Dans chacune des enquêtes nationales susmentionnées, le groupe Facebook a contesté l’applicabilité de la législation nationale en matière de protection des données de l’Etat membre en question. D’après le groupe Facebook, seule la loi irlandaise en matière de protection des données serait applicable, et seule l’autorité de protection des données irlandaise serait compétente pour superviser le traitement des données personnelles des utilisateurs du service en Europe. Cependant, les autorités de protection des données, réunies au sein du groupe de contact, concluent que leurs législations nationales respectives en matière de protection des données s’appliquent au traitement des données personnelles des utilisateurs et non-utilisateurs réalisé par le groupe Facebook dans leurs pays respectifs et que chaque autorité de protection des données est compétente.
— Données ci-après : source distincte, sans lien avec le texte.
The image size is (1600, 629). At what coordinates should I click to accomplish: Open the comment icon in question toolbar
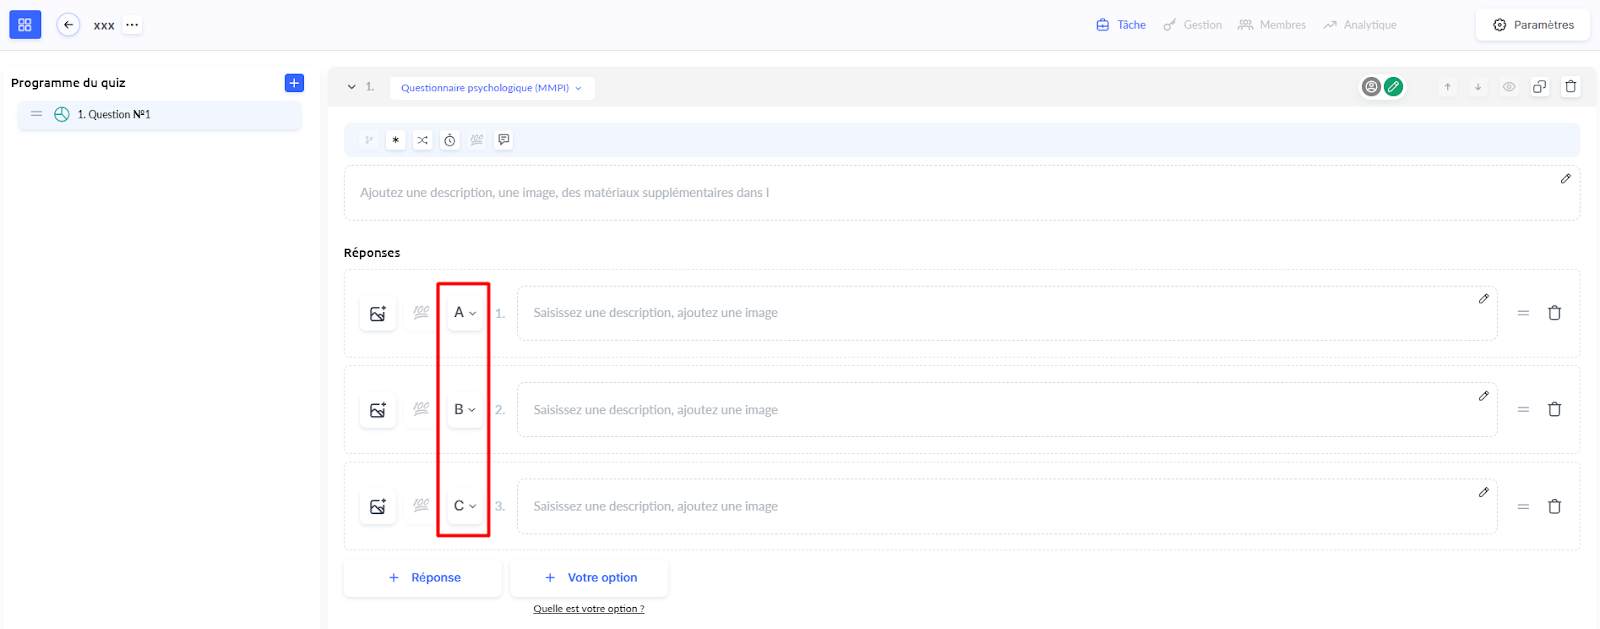tap(504, 140)
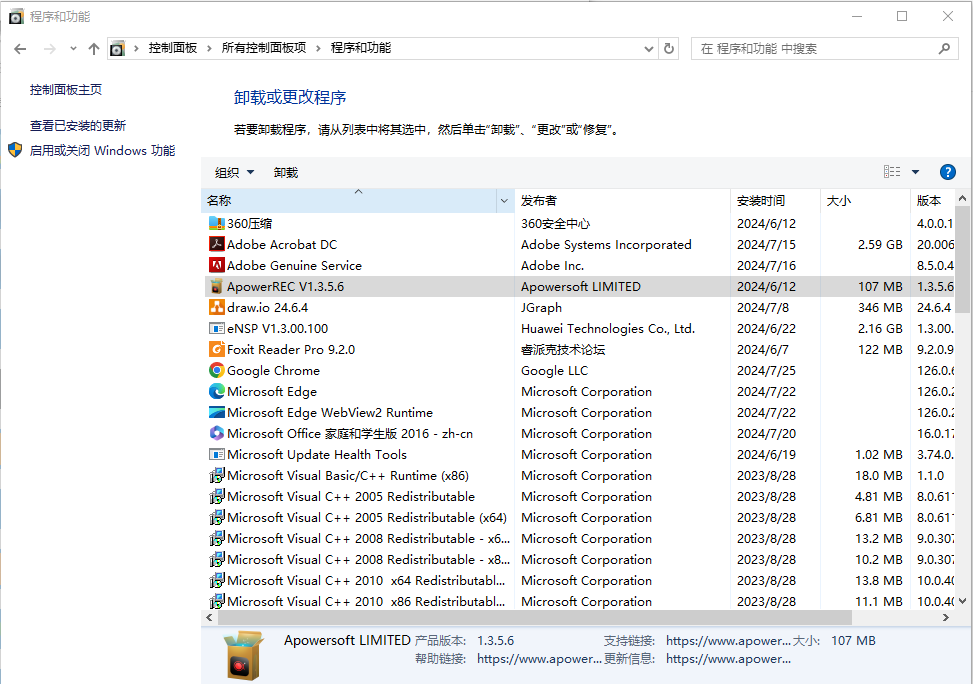Click the ApowerREC icon in the details pane
Image resolution: width=973 pixels, height=684 pixels.
242,653
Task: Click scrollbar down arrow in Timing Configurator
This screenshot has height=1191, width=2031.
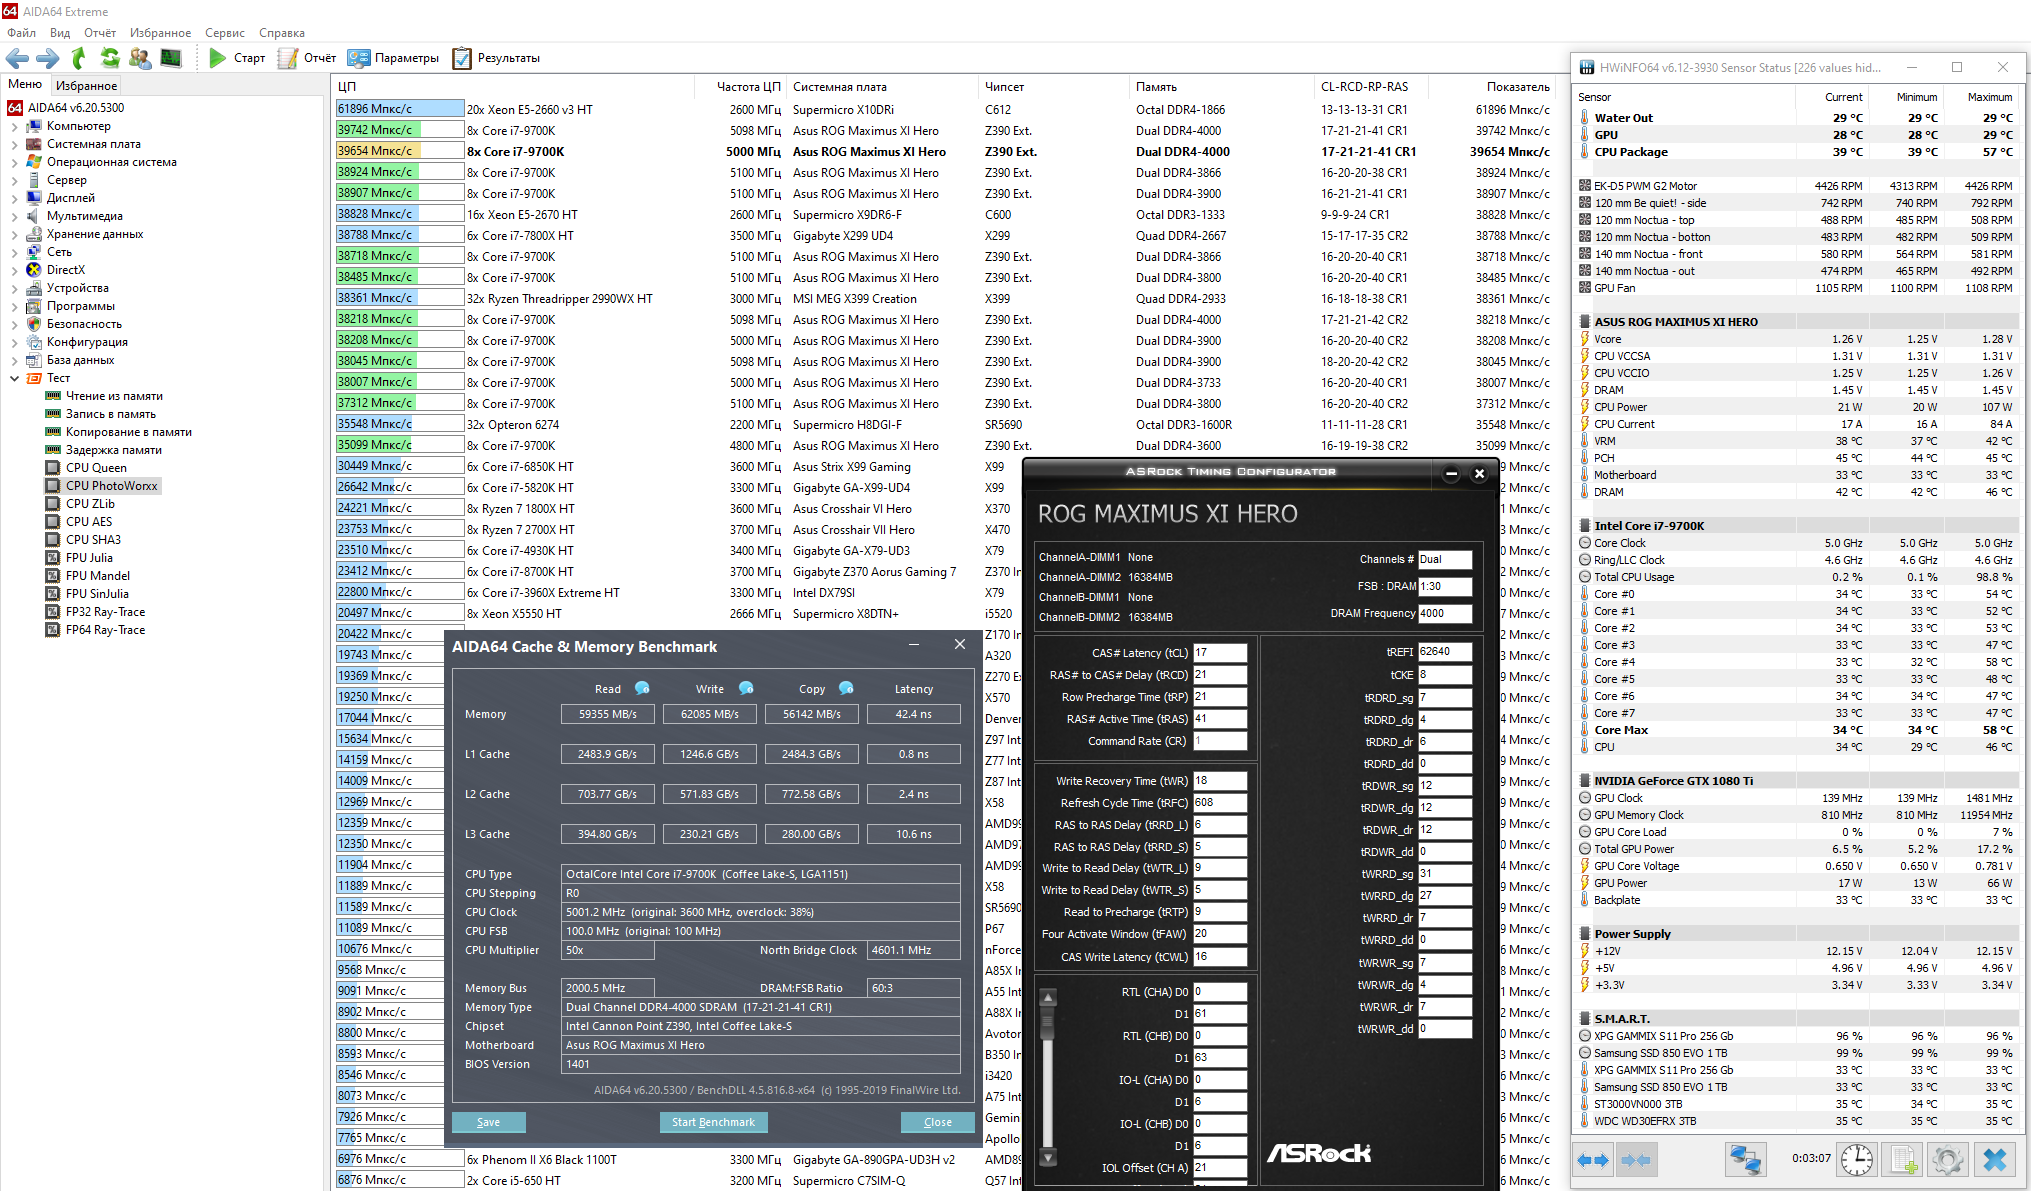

A la suite de la jurisprudence de la Cour de justice de l’Union européenne (affaires Google Spain, Weltimmo et Amazon [3]), les autorités de protection des données constatent que le groupe Facebook dispose de bureaux dans plusieurs pays en Europe. Ces bureaux visent à promouvoir et à améliorer les ventes de publicité ciblée destinée aux utilisateurs et non-utilisateurs nationaux du service. Pour ses revenus, le groupe Facebook dépend pratiquement complètement de la vente d’espace publicitaire et les données personnelles doivent nécessairement faire l’objet d’un traitement pour le type de services publicitaires ciblés qu’offre le groupe Facebook. Par conséquent, les activités de ces bureaux sont « inextricablement liées » au traitement des données du groupe Facebook et tous les bureaux nationaux examinés sont des établissements pertinents au sens de de l’article 4(1) de la directive européenne sur la protection des données 95/46/EC.

 

[1] ECJ, Requête pour une décision préalable de Bundesverwaltungsgericht (Allemagne) déposé le 14 April 2016, Wirtschaftsakademie Schleswig-Holstein GmbH v Unabhängiges Landeszentrum für Datenschutz Schleswig-Holstein, Case C-210/16.

[3] ECJ C -131/12 (Google Spain), ECLI:EU:C:2014:317, C-230/14 (Weltimmo), ECLI:EU:C:2014:317 and C‑191/15 (Amazon), ECLI:EU:C:2016:612.